In 1787, Roger Sherman, a Connecticut delegate to the Constitutional Convention produced that first compromise. It settled the argument over how states would be represented in the U.S. Congress by proposing the creation of two houses. In one, states would have equal representation; in the other, representation would be based on each state’s population.
This month, Connecticut’s Democratic Gov. Dannel Malloy signed into law a compromise bill that may be a blueprint for meaningful education reform in the other 49 states. The bill, which passed with near- unanimous support from Republicans and Democrats, is a broad attack on the state’s troubled public schools.
In Connecticut, the academic achievement gap between poor kids and children from affluent families is the worst in the nation. And, as in many other parts of the country, black and Hispanic youngsters are more likely to come from poor urban households, while white schoolchildren are more likely to be part of affluent, suburban families.
Recognizing the dire consequences of failing to fix this problem, the governor and legislators overcame partisan bickering and produced a law that also won the backing of public school administrators and teachers’ unions.

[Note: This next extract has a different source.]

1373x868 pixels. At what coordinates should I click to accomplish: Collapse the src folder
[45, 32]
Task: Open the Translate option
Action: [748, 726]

The law authorizes nearly $100 million in new funding for the state’s troubled schools, 1,000 more pre-school slots for students, grants to help low-performing schools recruit new teachers and a new evaluation process for administrators, and also teachers, that for them is linked to how they receive tenure and can be dismissed.
The wakeup call for Connecticut’s lawmakers came late last year when the state failed for the third time to win a “Race to the Top” grant — from the federal government.
“Our state’s positioning has weakened to the point that we are not competitive in national grant competitions like the recent Race to the Top Early Learning Challenge,” Malloy said in a letter to lawmakers. “Worse Connecticut’s poor and minority students are less prepared for success than their peers in the vast majority of other states.”
Malloy and lawmakers from both parties understand that they cannot get a long-term reduction in the state’s unemployment rate without a better educated workforce. They know that fixing the state’s broken schools is a win-win proposition for both political parties and the constituencies they serve.
“Meaningful education reform is an issue not just in Connecticut, but across the nation. If politicians, parents, teachers and community leaders can come together in Connecticut to initiate positive change, other states may be able to profit from this example,” said William Harvey, dean of the School of Education at North Carolina A&T State University.
To maintain its global economic and political leadership, this nation has to fix the education “problems it has allowed to fester for too long,” a task force of the Council on Foreign Relations reported in March. Led by Condoleezza Rice, the former secretary of State, and Joel Klein, an ex-head of New York City’s school system, it called for a “national security readiness audit” to demonstrate the seriousness of this problem.
And just as this nation did 225 years ago, it could find the solution to one of its most vexing problem in a Connecticut compromise.